At the age of three, I was adopted, and as I grew up, I carried feelings of anger and rejection from my birth parents. When I started elementary school, I was teased and rejected, which led to shyness and anger spurts. I was introduced to inappropriate websites, and I continually changed my personality for others. When high school hit, I formed a complete isolation bubble from my family and started having anxiety attacks. I hid inappropriate things that my classmates said and did, as well as the guilt, shame, and anger I felt. I even tried to hide my emotions when I lost a friend to suicide. Instead of working through my emotions, I kept allowing others to take advantage of me emotionally, verbally, and physically.

Soon I got into a relationship that not only broke the trust in my family but also took a toll on me emotionally. I fell into depression, and my anxiety attacks worsened. I let myself believe I was worth nothing. I felt that opening up about my struggles would just crush my family. In the end, I was hopeless, emotionally numb, and ready for a change.
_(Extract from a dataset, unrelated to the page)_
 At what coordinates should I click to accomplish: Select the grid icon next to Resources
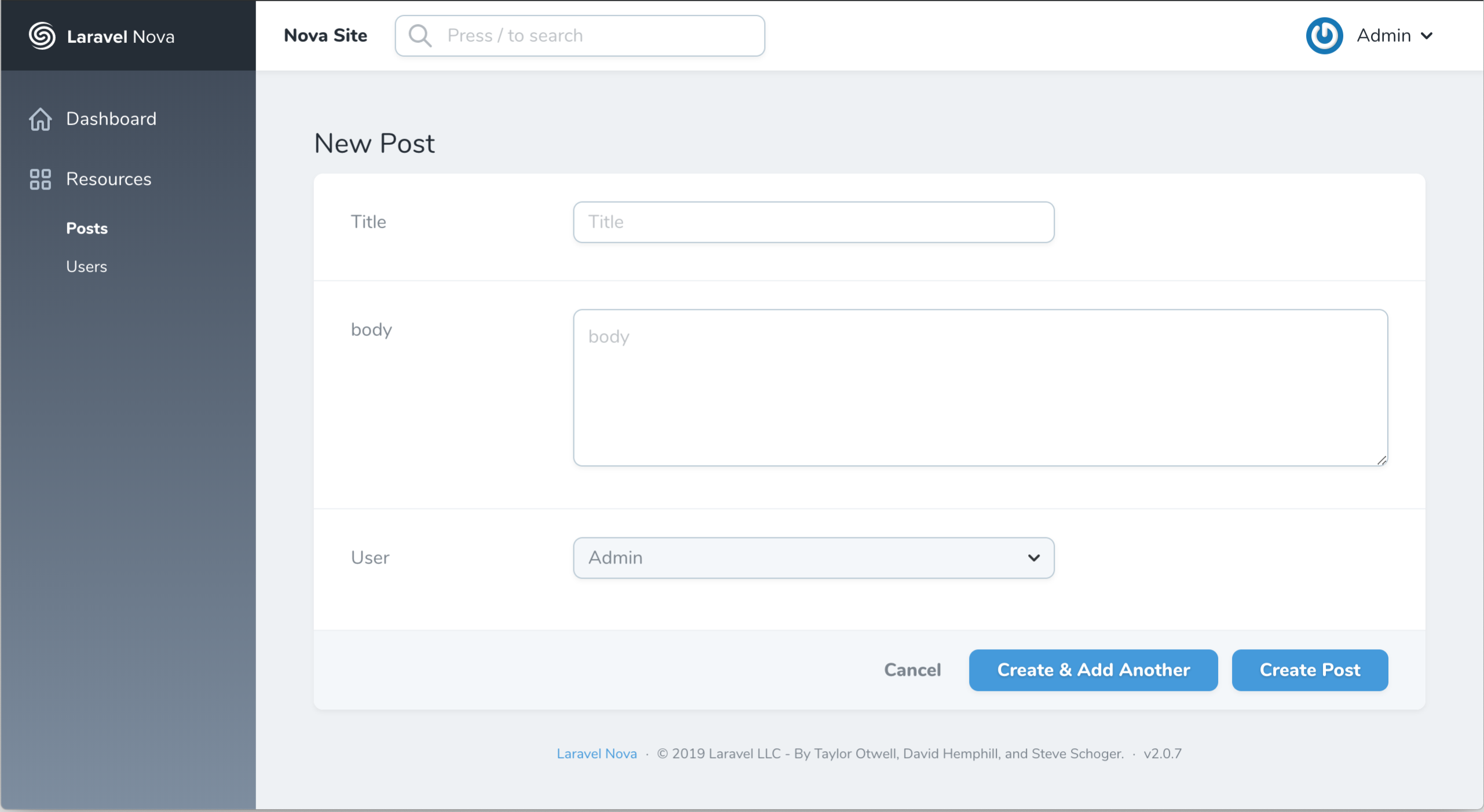pos(40,179)
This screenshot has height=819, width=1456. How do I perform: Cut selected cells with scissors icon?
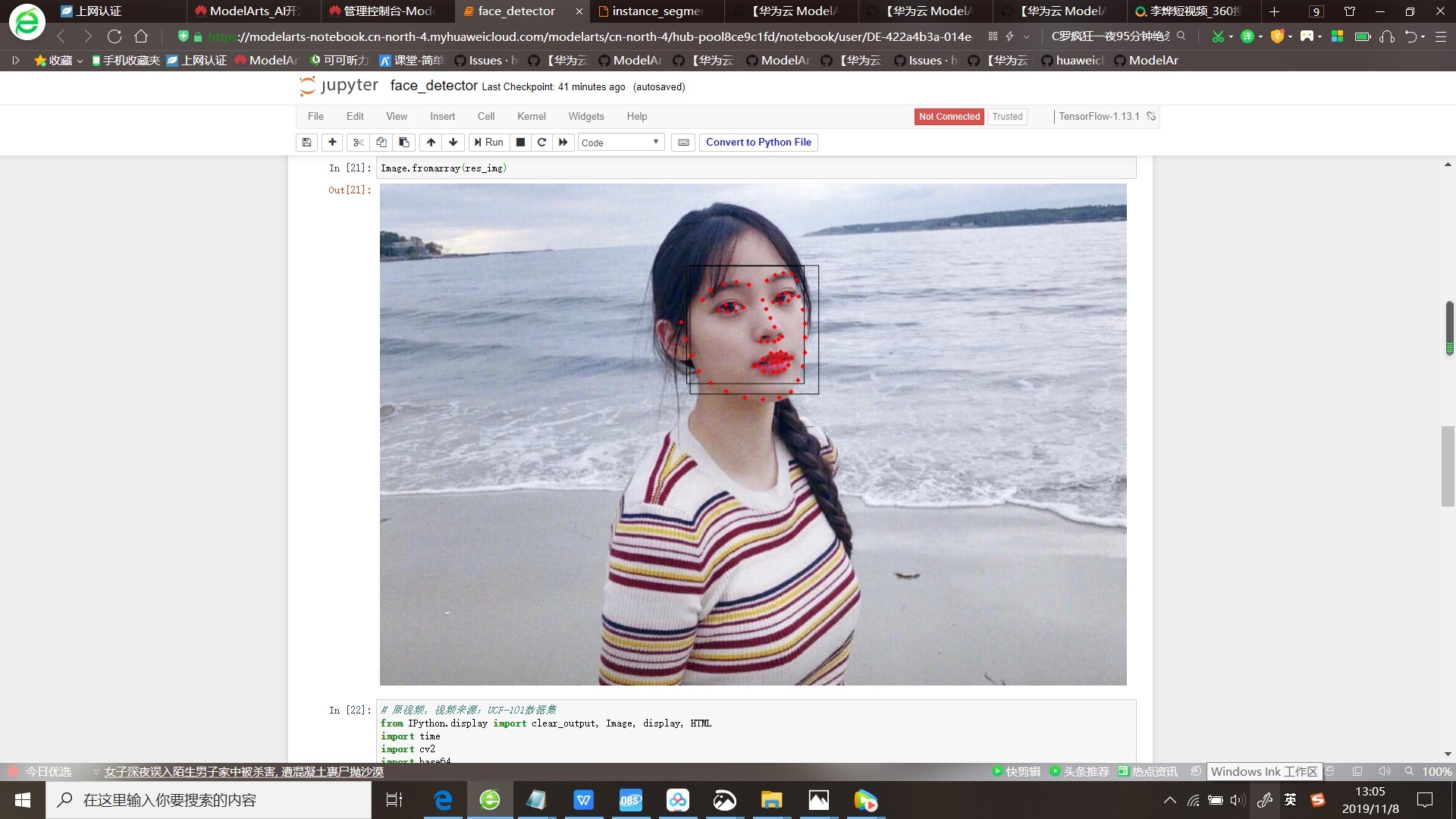[358, 142]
After I walked through the doors of Mercy, God showed me that I do have a priceless purpose in life. Many counseling sessions taught me that I am loved, seen, fearless, worthy, purified, and forgiven. I no longer believe that I am rejected, cheap, or hopeless. My favorite verse while at Mercy was Proverbs 3:25-26 “Have no fear of sudden disaster or of the ruin that overtakes the wicked, for the Lord will be at your side and will keep your foot from being snared.” God spoke to me constantly that I have nothing to fear, but God Himself. Mercy helped me reach true restoration in my faith, uproot all the lies Satan tried to demolish me with, and taught me how to speak truth and life over myself. I learned to use multiple truth cards that helped me believe the truth that God’s love overcomes shame.

After Mercy, I plan to be involved at church in children’s ministry. Then go to community college, get a job, and apply myself to outreach to spread Christ everywhere.

To the donors, thank you so much for how much you have contributed to Mercy. If it were not for you, I would not have been able even to find an affordable place to help me find true freedom. I send my deepest regards.